According to the Agric Minister, the project, one of many dotted around the country, forms an integral part of the Youth in Agriculture programme rolled out by the ministry as part of the government’s agricultural diversification and modernization programme.
“The whole idea is try to convince as many of us who want to go into agriculture to enter that trade but this time enter it from a more professional point of view. So we use this farm as demonstrational farm to teach best agricultural practices. We are no longer using the hoe and the cutlass, we are not using the slash and burn, we are using tractors and all. Indeed if any youth of today wanted to go into agriculture, there is no way he is going to use the cutlass and the hoe, he will want to own a tractor or have access to a tractor to enable him plough a sizeable, economically viable piece of land to engage in his farming activities. This is what this farm teaches,” he said.

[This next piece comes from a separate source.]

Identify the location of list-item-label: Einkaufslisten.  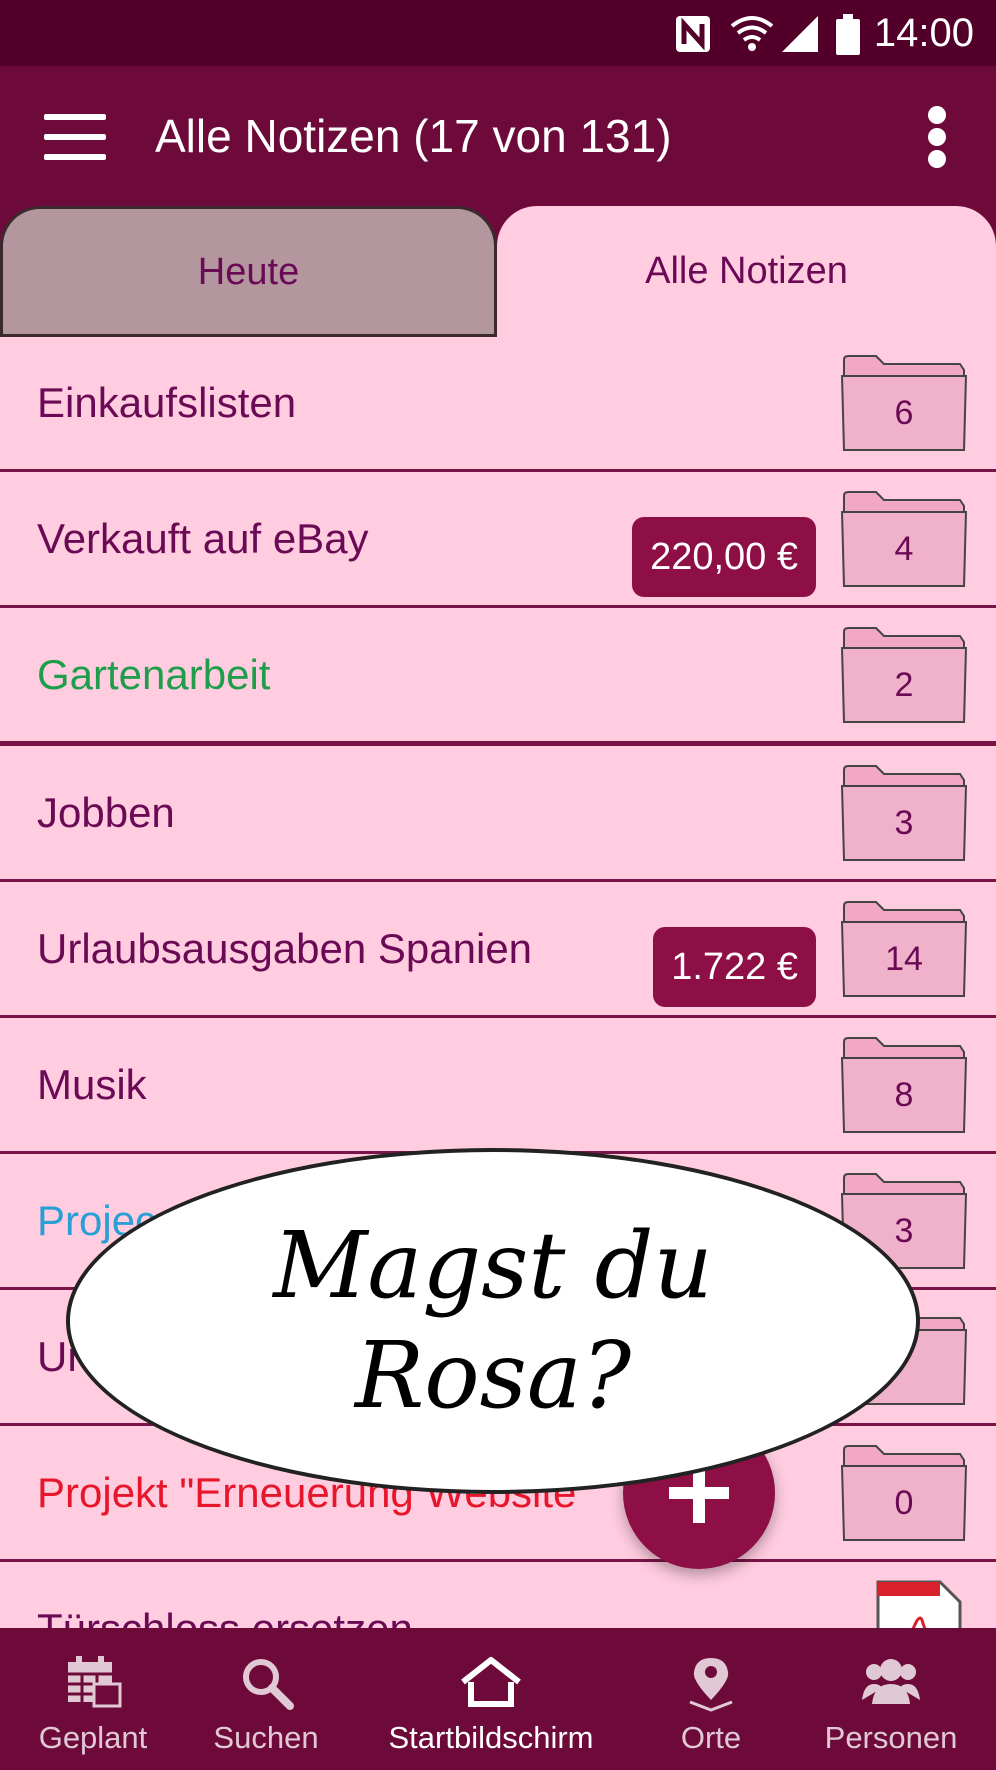
(167, 402).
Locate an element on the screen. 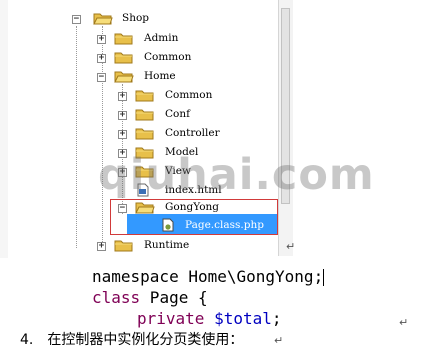 The height and width of the screenshot is (358, 434). namespace-path: Home\GongYong; is located at coordinates (251, 276).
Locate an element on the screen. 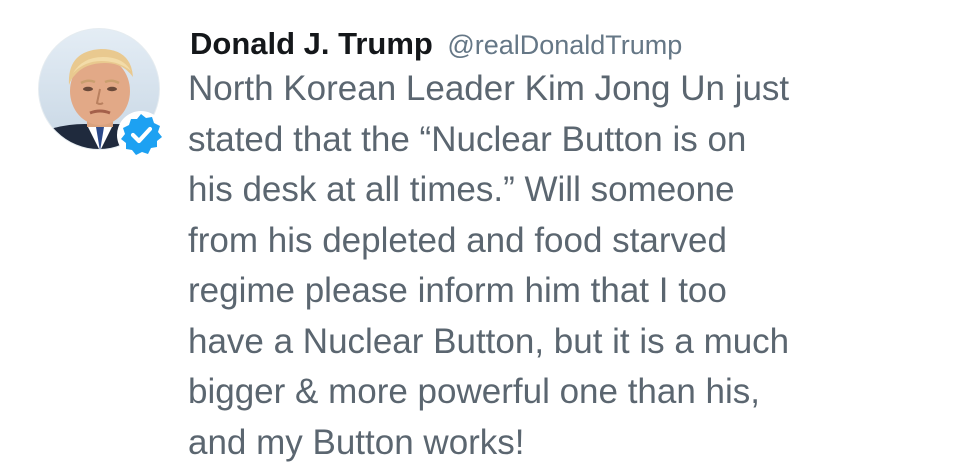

Mr. Awhoi expressed hope that many of the students would take up the challenge to stay in the occupation and end up as established farmers, recalling how the nation’s youth rose to challenges wrought by devastating wild fires in 1983 to salvage an otherwise devastated nation. On that occasion, he said fire brought the cocoa industry for instance to its knees, virtually, and it took young men and women to rally to the national call to revitalize the industry.
At the time of the visit, about three hundred service personnel – eleven of them posted there for their national service and the rest voluntarily helping out – were engaged in various activities under the supervision of the regional director Mr. Seth Asiedu Antwi.